The Rietspoof malware is an advanced cyber threat that was announced to the wide public in February 2019, but its development was tracked since August 2018. The attacks involving the Rietspoof cyber-threat seem to be geo-restricted to the USA, based on initial threat assessment reports. The threat actors behind Rietspoof employ a multi-stage infection tactic aimed at evading AV scanners, the built-in Windows code execution prevention and potential problems with network monitoring tools.

Rietspoof Might Infect Users via Skype and Facebook Messenger

Computer security experts warn that the Rietspoof malware is distributed via obfuscated Visual Basic scripts sent from fake accounts on Skype and fake profiles on Facebook. PC users may be contacted by seemingly legitimate profiles that pose as friends of their friends. You may be directed to download an installation a package of a Web browser plug-in before you can play a family video and access photos that might include you.
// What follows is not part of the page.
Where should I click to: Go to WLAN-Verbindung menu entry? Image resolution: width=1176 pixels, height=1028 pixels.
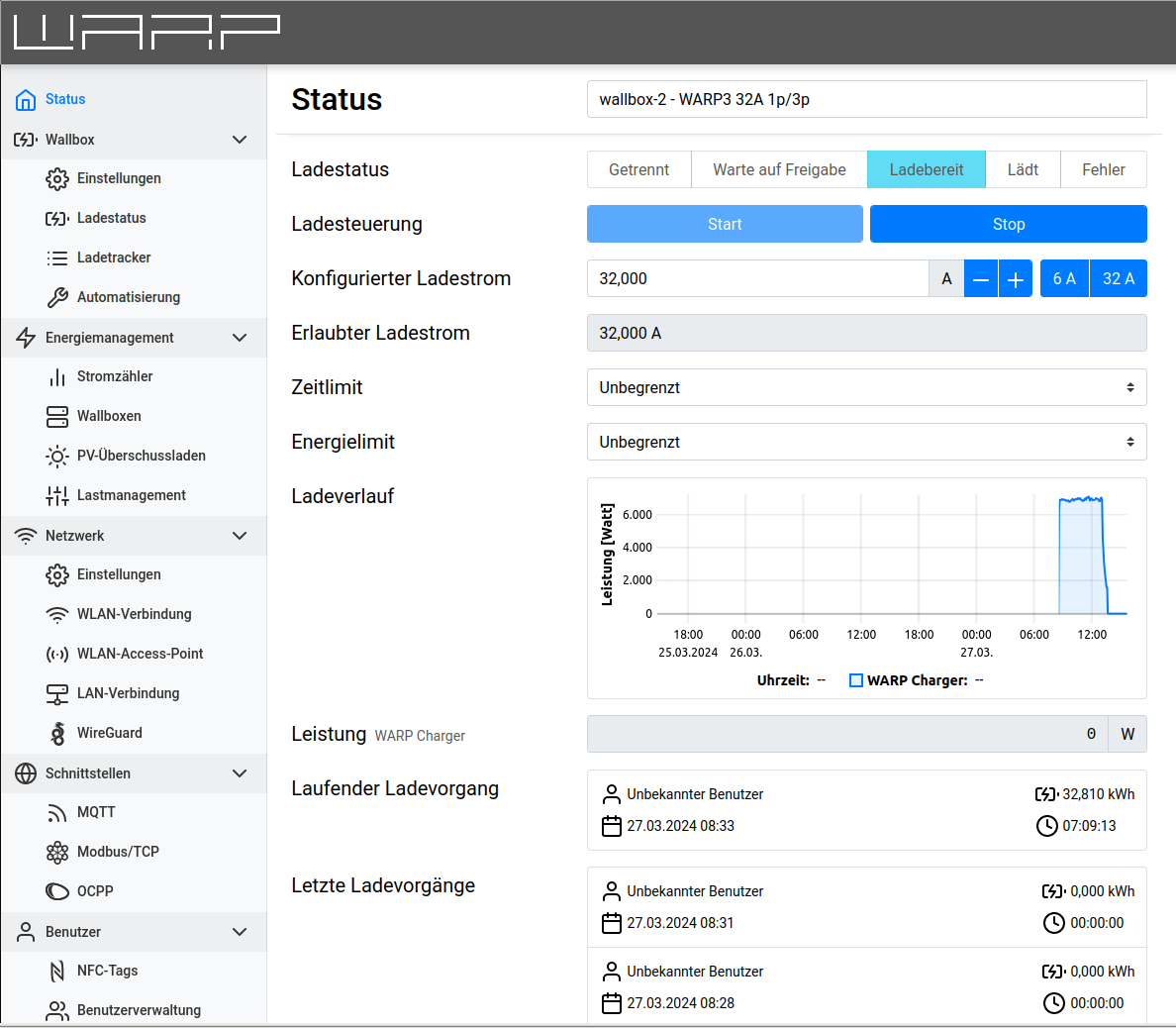pos(134,614)
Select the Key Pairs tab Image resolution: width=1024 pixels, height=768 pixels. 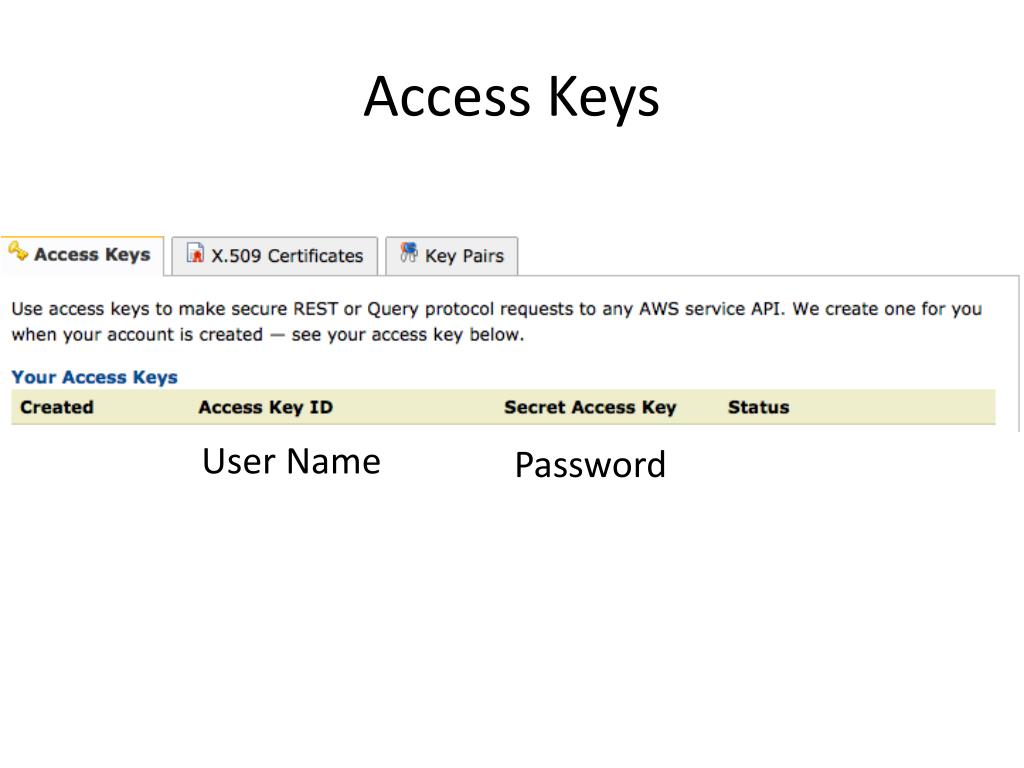[x=452, y=256]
It is all a ruse to make you run the proposed VBS file and allow an encrypted CAB file to be downloaded to the TEMP directory on your system.
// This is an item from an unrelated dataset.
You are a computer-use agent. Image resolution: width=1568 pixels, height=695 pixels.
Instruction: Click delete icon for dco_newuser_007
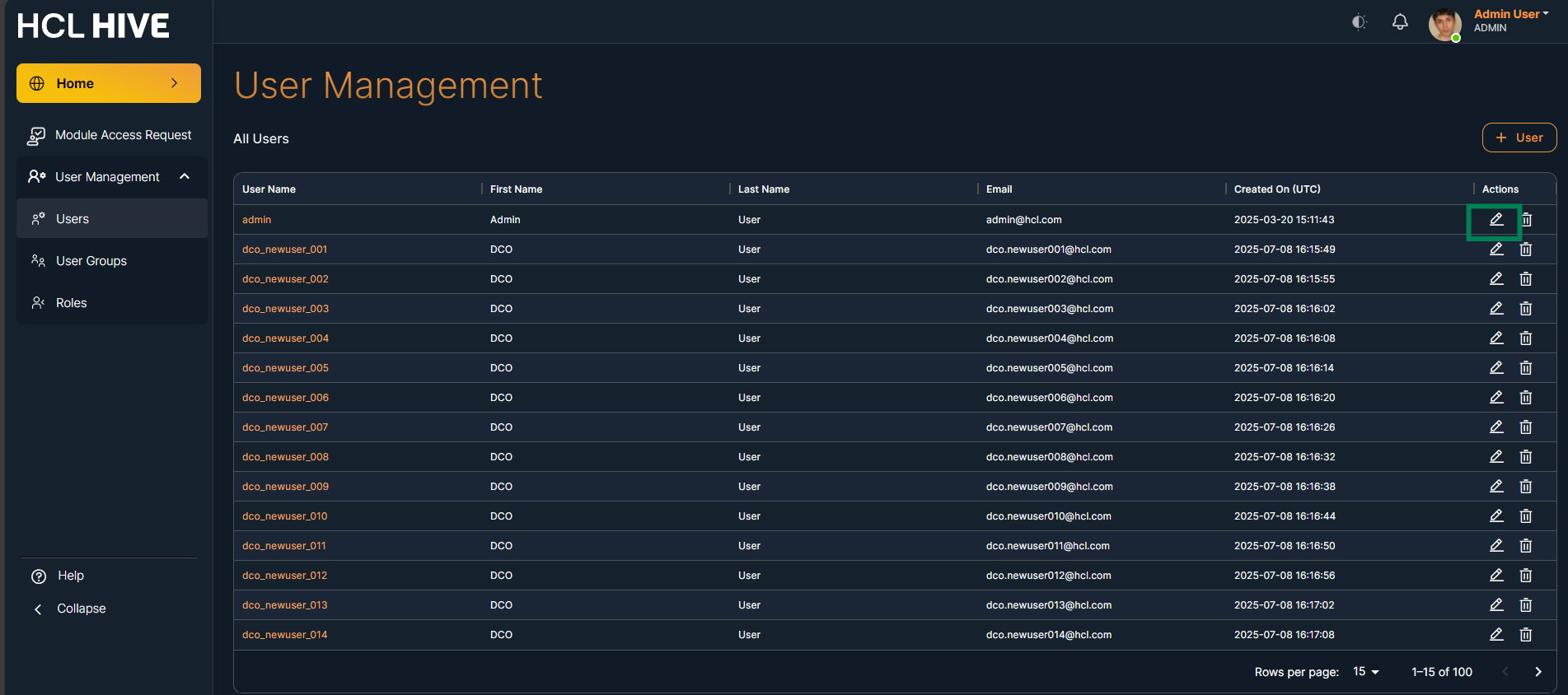tap(1526, 427)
This is the second-stage of the infiltration, where the CAB file is loaded in the RAM, and it contacts the 'Command and Control' servers over a secure connection. Analysis showed that the Rietspoof malware used a standard TCP connection with added HTTPS features initially. However, a new version in January 2019 started using a custom-made network protocol and supports full HTTPS features. The harmful CAB file associated with Rietspoof proceeded to download a Trojan bot that can download and upload files, start processes, or wipe itself from the infected memory drive.
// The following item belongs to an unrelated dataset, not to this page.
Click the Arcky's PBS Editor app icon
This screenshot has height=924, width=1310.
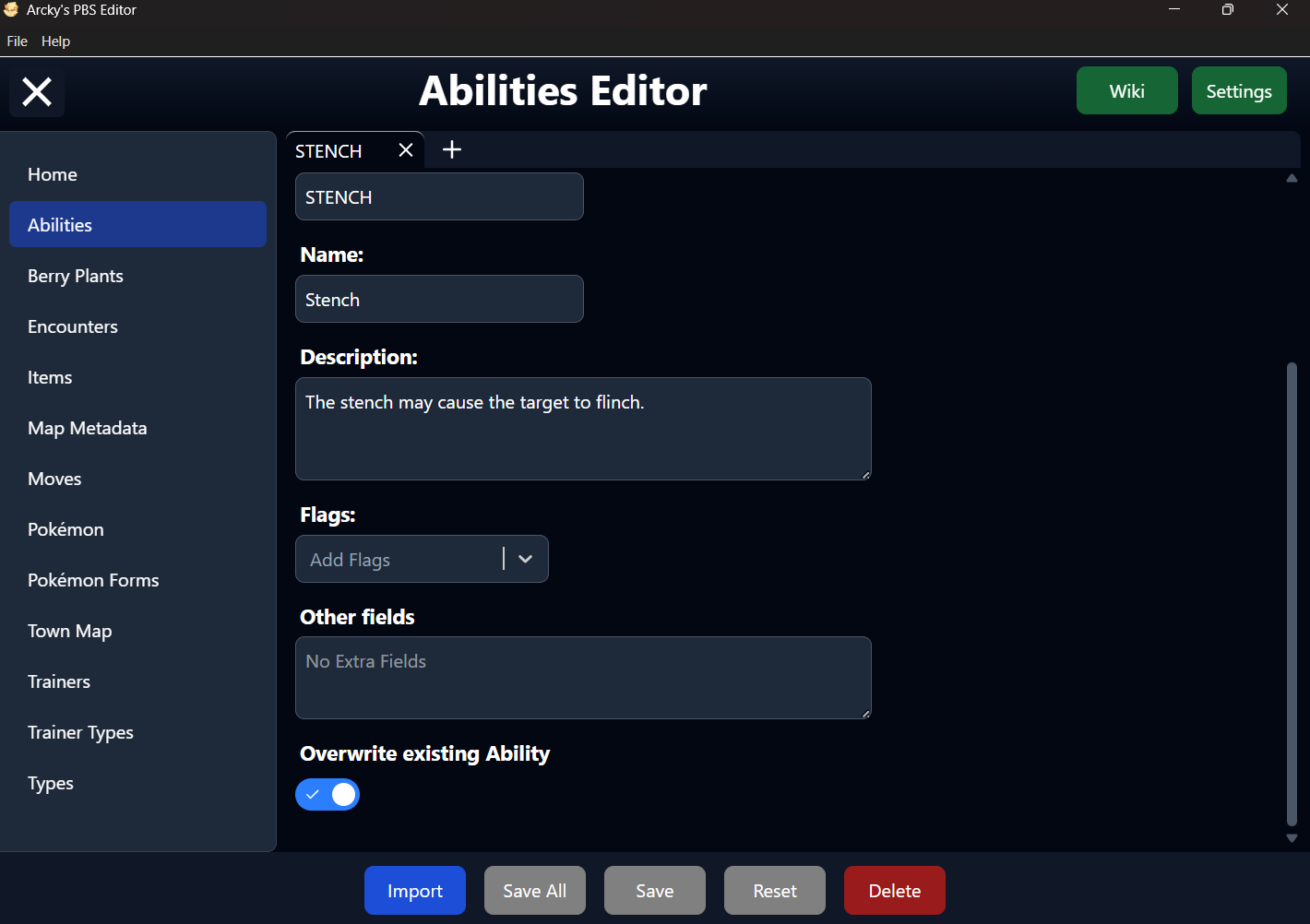point(11,9)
Rietspoof Creates 'Windowsupdate.Lnk' to Gain Reboot Persistence

The Rietspoof Trojan is reported to create a custom starter module named 'Windowsupdate.Lnk' and save it to the Startup folder on Windows. Thus, the OS loads the Rietspoof main component, which then connects to its commands servers and can downloader other harmful binaries. The use of the Rietspoof seems to fall under the category of Trojan downloaders, but Rietspoof might be used for crypto jacking operations and making the infected hosts acts as proxies for Web traffic from other devices. AV engines include detection rules for the Rietspoof malware and PC users that notice questionable network transmissions and poor CPU performance may want to run a complete system scan.